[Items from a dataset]
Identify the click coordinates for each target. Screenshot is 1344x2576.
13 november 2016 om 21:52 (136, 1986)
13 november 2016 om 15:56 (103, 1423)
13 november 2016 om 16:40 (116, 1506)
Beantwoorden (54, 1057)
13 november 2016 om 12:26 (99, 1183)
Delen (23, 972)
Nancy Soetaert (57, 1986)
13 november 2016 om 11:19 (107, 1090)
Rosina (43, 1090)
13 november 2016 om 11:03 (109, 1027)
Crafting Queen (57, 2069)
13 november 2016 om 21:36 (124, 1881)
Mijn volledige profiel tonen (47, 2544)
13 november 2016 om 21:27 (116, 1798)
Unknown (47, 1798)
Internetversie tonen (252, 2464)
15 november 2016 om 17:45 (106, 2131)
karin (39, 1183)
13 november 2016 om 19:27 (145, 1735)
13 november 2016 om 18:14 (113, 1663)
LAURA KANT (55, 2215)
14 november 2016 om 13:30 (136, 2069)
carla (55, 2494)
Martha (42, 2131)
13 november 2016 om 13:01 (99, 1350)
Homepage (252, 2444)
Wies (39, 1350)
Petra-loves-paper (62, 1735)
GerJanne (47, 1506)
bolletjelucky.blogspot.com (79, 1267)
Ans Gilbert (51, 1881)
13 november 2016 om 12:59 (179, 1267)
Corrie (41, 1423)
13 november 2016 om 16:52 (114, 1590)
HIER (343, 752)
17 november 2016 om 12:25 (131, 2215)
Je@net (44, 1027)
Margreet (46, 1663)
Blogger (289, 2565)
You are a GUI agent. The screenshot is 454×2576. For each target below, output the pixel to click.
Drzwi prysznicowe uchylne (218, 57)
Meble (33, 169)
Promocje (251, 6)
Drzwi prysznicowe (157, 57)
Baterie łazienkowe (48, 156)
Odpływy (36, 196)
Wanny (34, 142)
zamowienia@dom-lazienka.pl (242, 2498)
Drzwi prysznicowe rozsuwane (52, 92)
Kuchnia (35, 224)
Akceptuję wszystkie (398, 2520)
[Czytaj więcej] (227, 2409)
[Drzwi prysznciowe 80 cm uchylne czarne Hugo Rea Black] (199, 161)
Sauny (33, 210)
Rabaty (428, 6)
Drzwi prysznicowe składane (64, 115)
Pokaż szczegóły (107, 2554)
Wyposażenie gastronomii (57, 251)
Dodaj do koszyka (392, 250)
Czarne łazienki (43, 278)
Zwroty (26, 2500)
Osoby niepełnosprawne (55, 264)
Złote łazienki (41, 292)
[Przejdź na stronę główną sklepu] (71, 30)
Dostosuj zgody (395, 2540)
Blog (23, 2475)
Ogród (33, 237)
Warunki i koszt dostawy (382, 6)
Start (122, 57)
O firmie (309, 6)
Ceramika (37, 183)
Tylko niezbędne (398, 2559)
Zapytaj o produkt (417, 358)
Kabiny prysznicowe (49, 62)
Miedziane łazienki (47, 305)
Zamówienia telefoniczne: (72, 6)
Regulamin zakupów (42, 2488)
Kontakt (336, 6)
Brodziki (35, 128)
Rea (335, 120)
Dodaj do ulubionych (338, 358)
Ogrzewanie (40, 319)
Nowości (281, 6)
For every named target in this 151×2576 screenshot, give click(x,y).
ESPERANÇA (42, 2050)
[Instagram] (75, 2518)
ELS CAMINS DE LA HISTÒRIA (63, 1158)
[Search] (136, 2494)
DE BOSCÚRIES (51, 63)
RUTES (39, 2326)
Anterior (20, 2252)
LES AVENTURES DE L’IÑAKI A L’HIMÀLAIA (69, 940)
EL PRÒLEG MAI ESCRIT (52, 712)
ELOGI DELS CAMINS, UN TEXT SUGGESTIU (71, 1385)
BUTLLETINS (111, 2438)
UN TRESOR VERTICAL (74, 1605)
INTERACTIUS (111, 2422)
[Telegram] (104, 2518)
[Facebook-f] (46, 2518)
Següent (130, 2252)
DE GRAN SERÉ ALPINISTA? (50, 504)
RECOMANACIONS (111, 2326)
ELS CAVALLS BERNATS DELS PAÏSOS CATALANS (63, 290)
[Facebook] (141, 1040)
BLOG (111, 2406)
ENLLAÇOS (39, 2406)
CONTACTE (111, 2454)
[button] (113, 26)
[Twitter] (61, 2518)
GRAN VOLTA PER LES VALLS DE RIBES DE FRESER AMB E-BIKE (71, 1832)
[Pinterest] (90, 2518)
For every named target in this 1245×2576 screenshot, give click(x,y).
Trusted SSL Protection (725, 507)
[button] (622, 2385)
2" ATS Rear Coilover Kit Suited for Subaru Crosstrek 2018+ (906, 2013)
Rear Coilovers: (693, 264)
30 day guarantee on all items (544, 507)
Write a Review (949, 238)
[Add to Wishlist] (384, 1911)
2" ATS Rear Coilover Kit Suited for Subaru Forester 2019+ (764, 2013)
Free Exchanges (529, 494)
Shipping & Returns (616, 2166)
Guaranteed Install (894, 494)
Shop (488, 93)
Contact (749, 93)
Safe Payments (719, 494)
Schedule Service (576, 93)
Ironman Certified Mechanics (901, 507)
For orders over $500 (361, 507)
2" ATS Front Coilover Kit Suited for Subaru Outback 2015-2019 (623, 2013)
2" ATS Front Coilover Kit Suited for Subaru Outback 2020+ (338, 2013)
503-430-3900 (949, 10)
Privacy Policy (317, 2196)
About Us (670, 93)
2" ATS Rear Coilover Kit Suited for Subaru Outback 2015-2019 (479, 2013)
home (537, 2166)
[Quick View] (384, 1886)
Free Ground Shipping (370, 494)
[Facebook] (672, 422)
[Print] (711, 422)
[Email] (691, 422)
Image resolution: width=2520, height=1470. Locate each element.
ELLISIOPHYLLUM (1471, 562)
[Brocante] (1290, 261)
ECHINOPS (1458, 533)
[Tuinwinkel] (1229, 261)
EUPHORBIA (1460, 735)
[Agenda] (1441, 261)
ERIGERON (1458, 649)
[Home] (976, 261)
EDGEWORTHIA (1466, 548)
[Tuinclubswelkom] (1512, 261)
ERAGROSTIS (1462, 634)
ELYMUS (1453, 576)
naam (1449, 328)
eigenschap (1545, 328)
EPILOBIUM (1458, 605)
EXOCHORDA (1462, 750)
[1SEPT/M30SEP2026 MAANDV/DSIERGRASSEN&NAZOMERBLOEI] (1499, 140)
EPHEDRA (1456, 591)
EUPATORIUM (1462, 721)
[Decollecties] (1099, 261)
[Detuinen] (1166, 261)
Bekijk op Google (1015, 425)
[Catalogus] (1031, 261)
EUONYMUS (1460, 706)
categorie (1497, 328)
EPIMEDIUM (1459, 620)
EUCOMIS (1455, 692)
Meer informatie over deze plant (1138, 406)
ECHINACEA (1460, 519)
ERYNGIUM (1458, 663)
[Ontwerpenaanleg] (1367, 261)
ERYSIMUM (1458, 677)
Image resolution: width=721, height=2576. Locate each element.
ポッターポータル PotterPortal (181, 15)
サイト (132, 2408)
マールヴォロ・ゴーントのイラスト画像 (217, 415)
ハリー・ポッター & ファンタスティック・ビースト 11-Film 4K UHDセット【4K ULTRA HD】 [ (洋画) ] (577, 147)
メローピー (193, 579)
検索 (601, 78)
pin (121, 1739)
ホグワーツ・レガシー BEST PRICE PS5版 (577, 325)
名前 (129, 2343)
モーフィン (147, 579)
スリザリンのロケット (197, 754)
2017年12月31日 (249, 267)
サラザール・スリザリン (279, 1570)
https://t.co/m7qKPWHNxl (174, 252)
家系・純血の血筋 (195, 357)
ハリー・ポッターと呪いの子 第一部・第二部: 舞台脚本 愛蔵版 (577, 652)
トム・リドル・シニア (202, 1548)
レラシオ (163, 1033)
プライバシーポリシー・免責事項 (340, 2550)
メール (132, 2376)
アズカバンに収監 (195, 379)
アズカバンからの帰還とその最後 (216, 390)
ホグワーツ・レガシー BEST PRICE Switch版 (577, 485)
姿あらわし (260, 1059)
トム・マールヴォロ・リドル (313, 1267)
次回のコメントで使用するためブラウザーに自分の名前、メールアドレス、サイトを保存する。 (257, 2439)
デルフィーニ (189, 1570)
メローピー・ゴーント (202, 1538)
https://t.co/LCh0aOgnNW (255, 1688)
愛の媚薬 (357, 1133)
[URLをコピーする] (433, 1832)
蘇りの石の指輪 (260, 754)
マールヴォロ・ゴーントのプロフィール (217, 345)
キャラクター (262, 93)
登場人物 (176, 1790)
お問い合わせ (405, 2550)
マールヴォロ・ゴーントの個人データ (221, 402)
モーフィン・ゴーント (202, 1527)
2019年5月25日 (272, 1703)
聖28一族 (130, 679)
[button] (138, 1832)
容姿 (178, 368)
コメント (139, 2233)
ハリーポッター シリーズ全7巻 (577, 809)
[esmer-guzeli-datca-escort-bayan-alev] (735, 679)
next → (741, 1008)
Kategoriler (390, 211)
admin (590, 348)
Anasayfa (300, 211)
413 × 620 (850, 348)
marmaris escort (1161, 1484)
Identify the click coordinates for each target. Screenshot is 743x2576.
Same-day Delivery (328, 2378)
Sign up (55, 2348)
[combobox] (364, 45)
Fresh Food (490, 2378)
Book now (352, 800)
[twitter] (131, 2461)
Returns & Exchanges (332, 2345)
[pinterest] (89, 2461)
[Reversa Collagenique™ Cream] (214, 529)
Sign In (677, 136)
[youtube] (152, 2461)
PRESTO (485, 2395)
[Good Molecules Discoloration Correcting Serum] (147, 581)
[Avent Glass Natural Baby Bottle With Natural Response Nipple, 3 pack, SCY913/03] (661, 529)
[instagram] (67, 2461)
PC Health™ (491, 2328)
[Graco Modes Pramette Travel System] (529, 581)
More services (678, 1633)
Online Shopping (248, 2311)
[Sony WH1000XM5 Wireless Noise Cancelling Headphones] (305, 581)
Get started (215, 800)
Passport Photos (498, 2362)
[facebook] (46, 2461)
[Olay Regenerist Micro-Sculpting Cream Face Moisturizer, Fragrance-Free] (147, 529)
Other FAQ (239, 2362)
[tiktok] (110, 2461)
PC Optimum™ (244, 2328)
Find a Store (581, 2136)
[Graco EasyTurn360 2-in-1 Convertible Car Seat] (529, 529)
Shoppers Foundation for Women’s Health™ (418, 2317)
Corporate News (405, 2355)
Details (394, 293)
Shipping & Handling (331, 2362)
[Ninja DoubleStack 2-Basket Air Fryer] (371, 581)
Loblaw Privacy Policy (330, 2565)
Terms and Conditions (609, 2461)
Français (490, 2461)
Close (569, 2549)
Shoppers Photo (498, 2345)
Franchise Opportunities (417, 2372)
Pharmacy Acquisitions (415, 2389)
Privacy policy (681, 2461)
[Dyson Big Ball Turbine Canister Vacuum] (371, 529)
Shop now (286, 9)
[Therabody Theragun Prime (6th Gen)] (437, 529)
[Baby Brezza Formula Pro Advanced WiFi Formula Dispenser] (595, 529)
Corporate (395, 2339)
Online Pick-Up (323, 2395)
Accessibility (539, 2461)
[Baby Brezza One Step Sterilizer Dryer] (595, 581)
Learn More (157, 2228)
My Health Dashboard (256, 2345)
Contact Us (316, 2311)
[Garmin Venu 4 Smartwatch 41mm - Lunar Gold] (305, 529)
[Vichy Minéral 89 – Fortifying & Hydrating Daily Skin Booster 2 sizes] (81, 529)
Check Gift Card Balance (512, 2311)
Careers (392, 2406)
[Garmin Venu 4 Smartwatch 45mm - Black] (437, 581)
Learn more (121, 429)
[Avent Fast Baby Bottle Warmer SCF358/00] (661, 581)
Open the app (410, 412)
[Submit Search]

◆ **To do**
Looking back over the data above, restate word for word the lines that begin at the line with "[Ontwerpenaanleg] (1367, 261)" and end at the line with "検索 (601, 78)", inclusive.

◆ **Task answer**
[Ontwerpenaanleg] (1367, 261)
ERYSIMUM (1458, 677)
Image resolution: width=721, height=2576. Locate each element.
ポッターポータル PotterPortal (181, 15)
サイト (132, 2408)
マールヴォロ・ゴーントのイラスト画像 (217, 415)
ハリー・ポッター & ファンタスティック・ビースト 11-Film 4K UHDセット【4K ULTRA HD】 [ (洋画) ] (577, 147)
メローピー (193, 579)
検索 (601, 78)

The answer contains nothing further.